Consigne A -> D'après le texte sur les amitiés qui s'étiolent, que deviennent les amis au bout de trois mois ?
Consigne B -> Reprenez le texte sur les amitiés qui s'étiolent à la suite de sa dernière phrase.

Texte à lire ->
· · · · · · ·
Une minute de silence
Publié le 18 Décembre 2012
Tu sais tous ces gens que tu as connus en école, en prépa, au lycée, ceux que tu n’as pas vus depuis des mois ou des années, ceux dont tu as toujours le numéro dans un coin de ton portable alors que tu ne les appelles jamais, ceux dont tu likes parfois les photos Facebook quand ils postent quelque chose en te promettant de leur écrire, ce dont tu te demandes parfois, par hasard en marchant dans la rue, Tiens c’est marrant, qu’est ce qu’il devient celui-là ? Qu’est ce qu’elle fait celle-là ? Ceux dont tu te dis que tu auras vraiment plaisir à les revoir aux dix ans de ceci et à l’anniversaire de cela.
C’est fou comme on arrive facilement à se convaincre qu’on a le temps, tout simplement parce qu’il n’y a pas d’urgence immédiate, parce qu’on est en bonne santé et que nos proches aussi, parce qu’il paraît inconcevable qu’il arrive quelque chose à l’un de nos amis Facebook, je veux dire, on est jeunes, merde. On se dit qu’on se reverra plus tard, parce que là tout de suite c’est compliqué pour tout un tas de raisons. On repousse en se rassurant : dans six mois ça ira mieux, on a le temps, on s’envoie un message de bonne année ou d’anniversaire par an, on a l’impression de garder le contact, de garder un lien entre les gens, de maintenir une amitié, une forme virtuelle et vide d’amitié.
Mais en fait les gens, c’est comme les plantes ou ces putains de chat, tu les quittes quelques semaines et le lien d’amitié dépérit, quand tu cesses de partager du quotidien, des banalités et des éclats de rire. En trois mois, ils deviennent des camarades, en six mois des connaissances. Ils naviguent en bordure de tes cercles de friends, encore là mais déjà à demi partis, un pied dehors un pied dedans, un pied dans les souvenirs et l’autre dans la vraie vie. Tu ne crées plus rien avec eux, tu te reposes sur tes acquis comme un flemmard de l’amitié, tu te dis que c’est normal, que tout le monde fait ça, qu’un de ces jours vous vous reverrez, ça serait bien de se faire un verre avec toute la bande comme au bon vieux temps, hâte de savoir ce qu’ils deviennent.
Et bien parfois ils ne deviennent rien. Parfois, dans ce no-man’s land de l’amitié que sont devenus les friends Facebook éloignés, ils passent dans l’ombre, ils tirent leur révérence.
· · · · · · ·
Données extraites ->
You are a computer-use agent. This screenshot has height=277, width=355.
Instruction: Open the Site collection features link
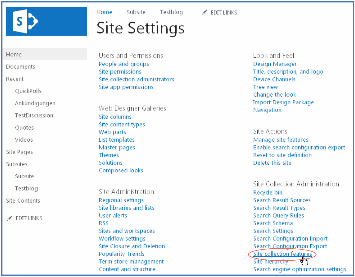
· · · · · · ·
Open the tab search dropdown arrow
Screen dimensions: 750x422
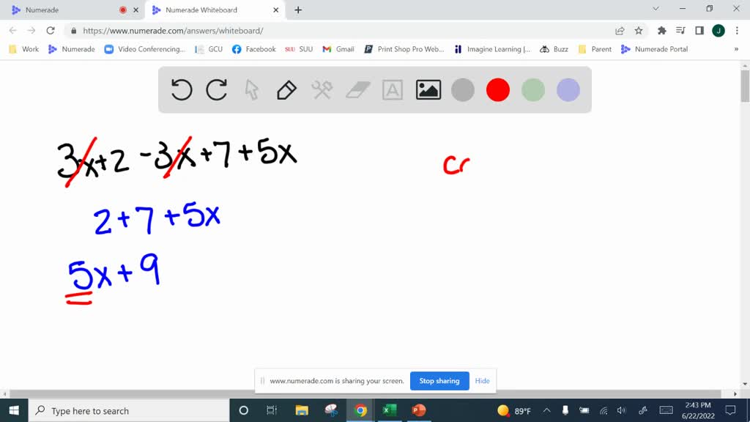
· · · · · · ·
Réponse A -> En trois mois, ils deviennent des camarades.

Réponse B ->
Et tu te retrouves comme un con un lundi soir à mater la page Facebook de quelqu’un que tu as connu autrefois un peu, beaucoup, mais que tu ne connais plus depuis longtemps. Quelqu’un qui t’évoque des moments forts et anodins à la fois, précieux car définitivement passés. Il y a cette foutue page, cette foutue profile pic avec ce visage qui n’est même pas proche mais qui te paraît soudain grave, fort, tout près. Cette page bourrée de banalités revêtues rétrospectivement de douleur, un lol devient un blasphème, un lien débile une parole sacrée. Que deviendra-t-il, ce profil, dans quelques jours, dans quelques heures ? Un mémorial, un endroit où laisser émotions et mots d’affection ? Ou bien va-t-il disparaître aussi ? Tu paniques, tu ne sais pas quoi faire, qu’est ce qu’il a prévu Facebook dans ces moments-là, lui qui prévoit toujours tout ? Il est où, le bouton Mort ? Tu cherches, tu ne vois pas, Facebook te propose de bloquer cette personne, de signaler cette personne, de contacter cette personne, mais toi tu voudrais simplement dire qu’elle est morte, là, voilà, qu’elle n’existe pas, que ce n’est pas la peine de laisser son sourire comme ça en gros plan, tu comprends Facebook, elle n’est plus là, il faut le dire à tous ceux qui ne sauraient pas encore, on ne peut pas la laisser comme ça, faire croire qu’elle existe encore comme si de rien n’était, comme si elle allait soudainement te poker ou te liker comme avant.
En attendant tu y vas plusieurs fois par jour, en te disant que la famille ou les proches vont s’en occuper, de cette page. Tu relis les posts, tu regardes les photos, ce qui t’attache encore à cette amie éloignée qui te manque soudainement. Facebook, plaque commémorative 2.0. D’un coup tu lui en veux, à Mark Zuckerberg, tu lui en veux de te proposer tout cuit un tas de pixels sur lesquels pleurer, alors qu’elle mérite tellement mieux que ça. Tu as envie de te déconnecter, mais surtout tu as envie de ressusciter doucement les amitiés Facebook qui se meurent, dissimulées dans leur cocon d’oubli. Puis tu finis par en faire un article de blog, pas pour faire ton intéressante, juste parce que tu as besoin d'en parler, d'exorciser, de rappeler des évidences oubliées. Parce qu’en fait, on n’a pas le temps. On n’a jamais le temps.